[Stored data]
================

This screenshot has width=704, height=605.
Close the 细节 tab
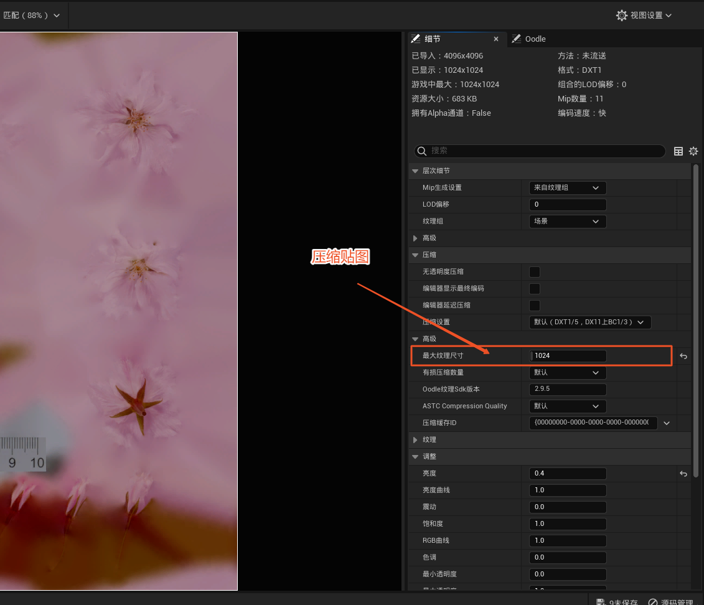(496, 39)
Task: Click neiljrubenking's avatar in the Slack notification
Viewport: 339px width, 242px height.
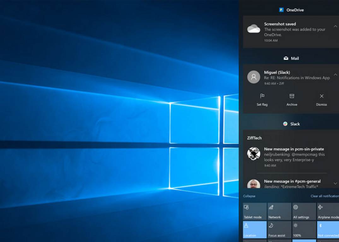Action: pos(254,153)
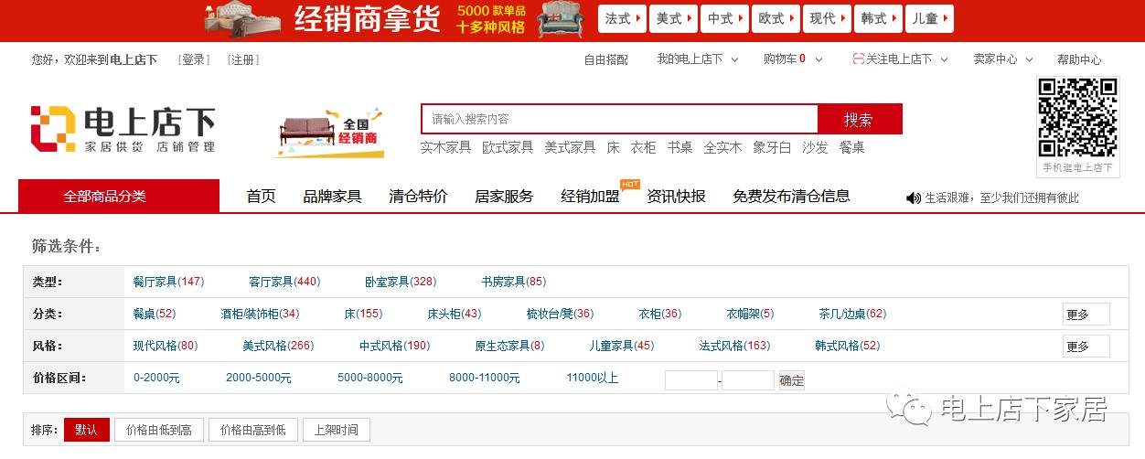
Task: Click the speaker announcement icon
Action: tap(913, 197)
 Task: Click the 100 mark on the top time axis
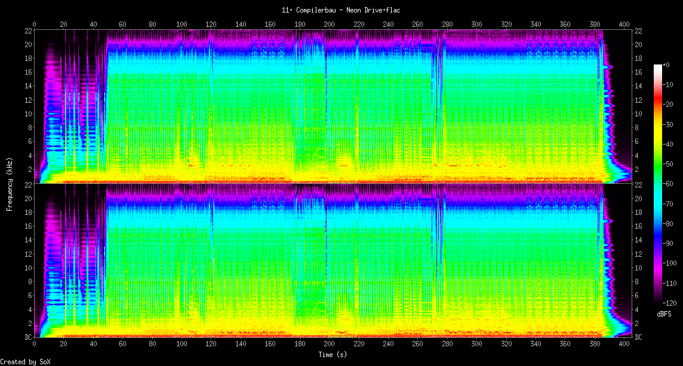click(181, 24)
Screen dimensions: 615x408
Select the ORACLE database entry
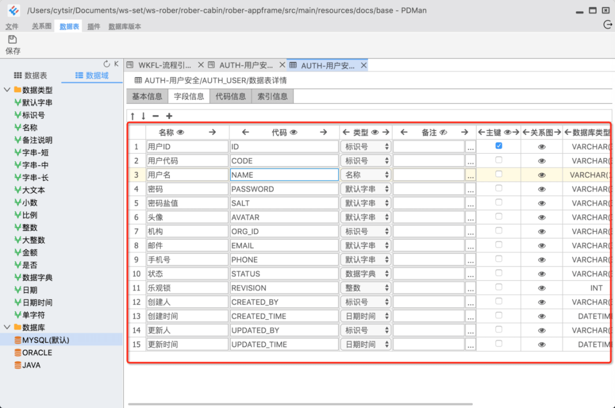tap(37, 353)
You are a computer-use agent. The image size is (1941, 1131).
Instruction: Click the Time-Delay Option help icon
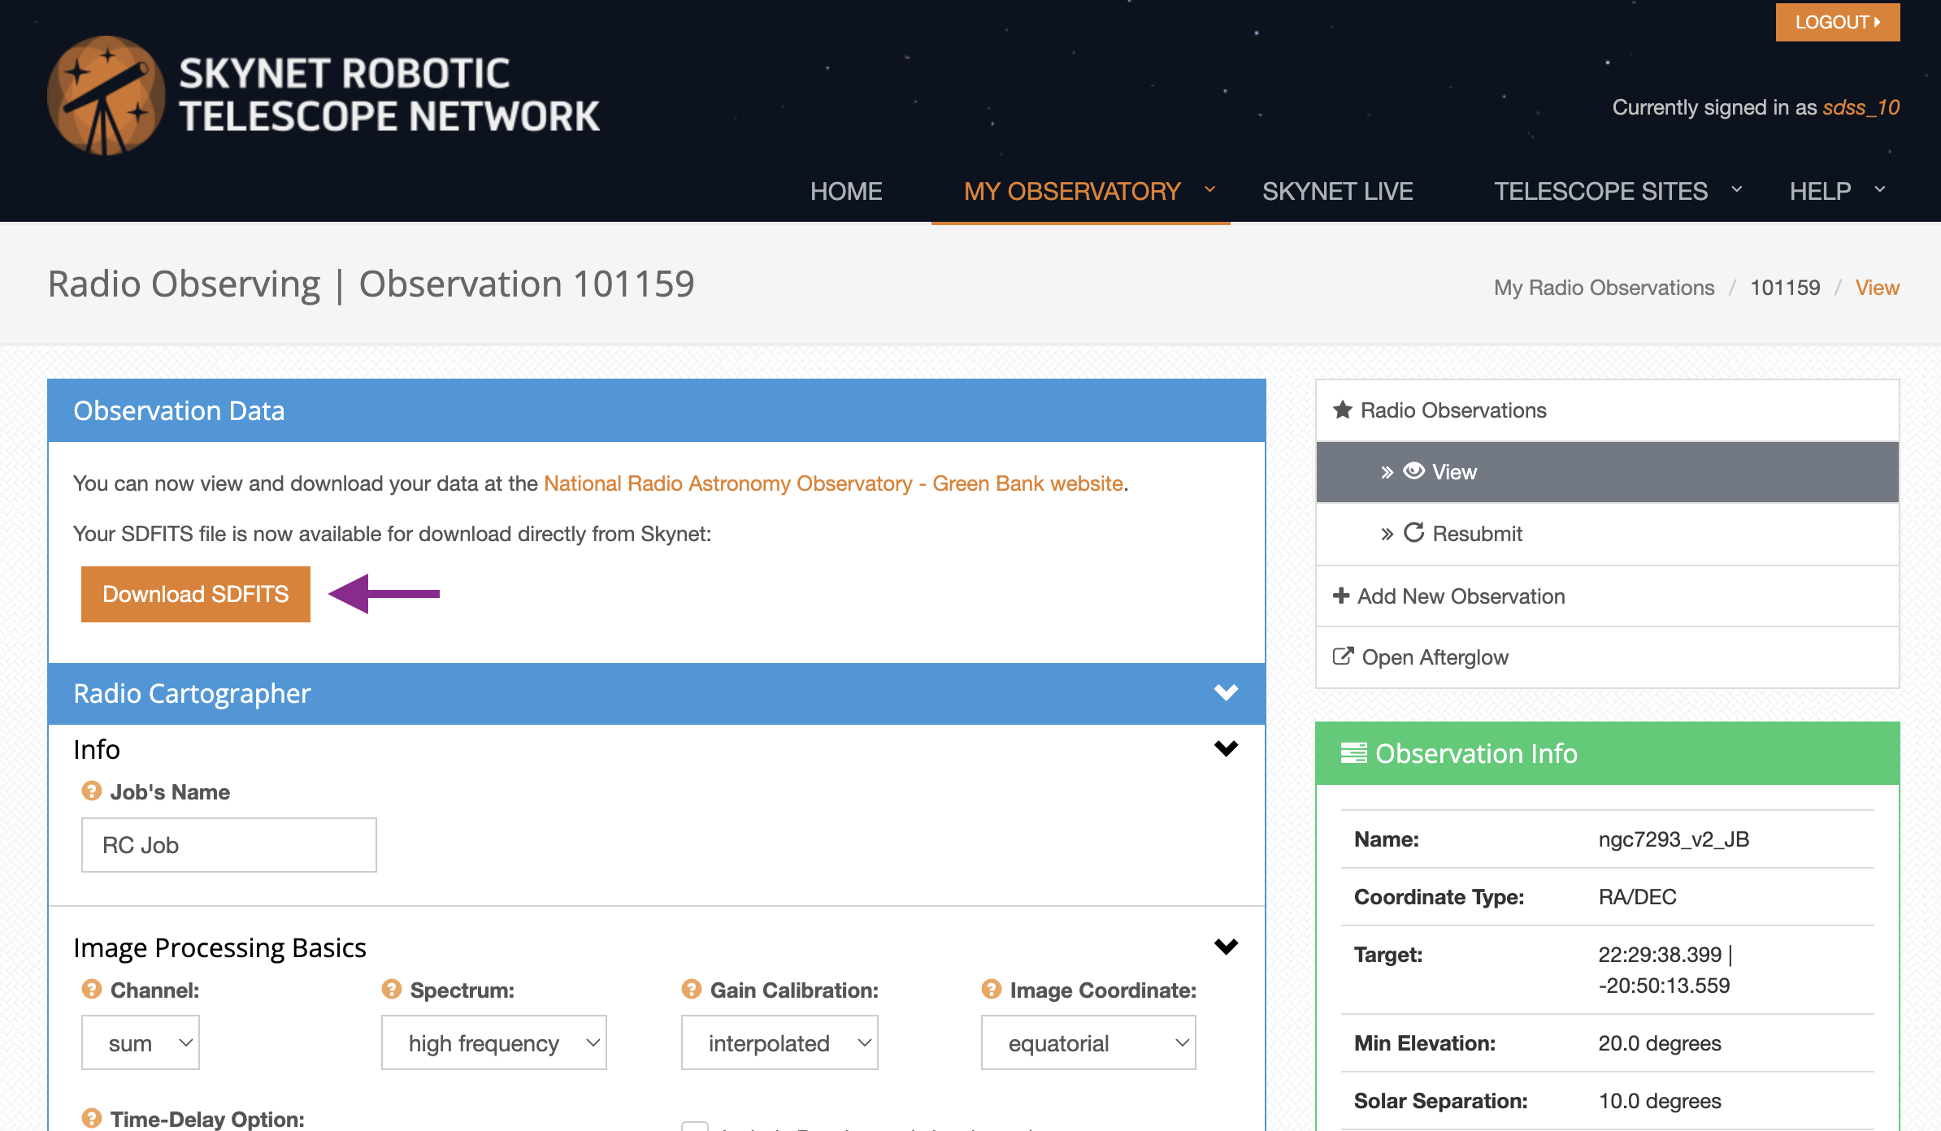click(x=92, y=1119)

================

Problem
When you reproduce the data shown above, keep each line exact and omit every picture.

Answer to this task
This screenshot has width=704, height=605.
Close the 细节 tab
(496, 39)
Task: Click neiljrubenking's avatar in the Slack notification
Viewport: 339px width, 242px height.
Action: pos(254,153)
Task: Click the speaker announcement icon
Action: tap(913, 197)
 Task: Click the 100 mark on the top time axis
click(181, 24)
Screen dimensions: 615x408
Select the ORACLE database entry
tap(37, 353)
You are a computer-use agent. The image size is (1941, 1131).
Instruction: Click the Time-Delay Option help icon
click(x=92, y=1119)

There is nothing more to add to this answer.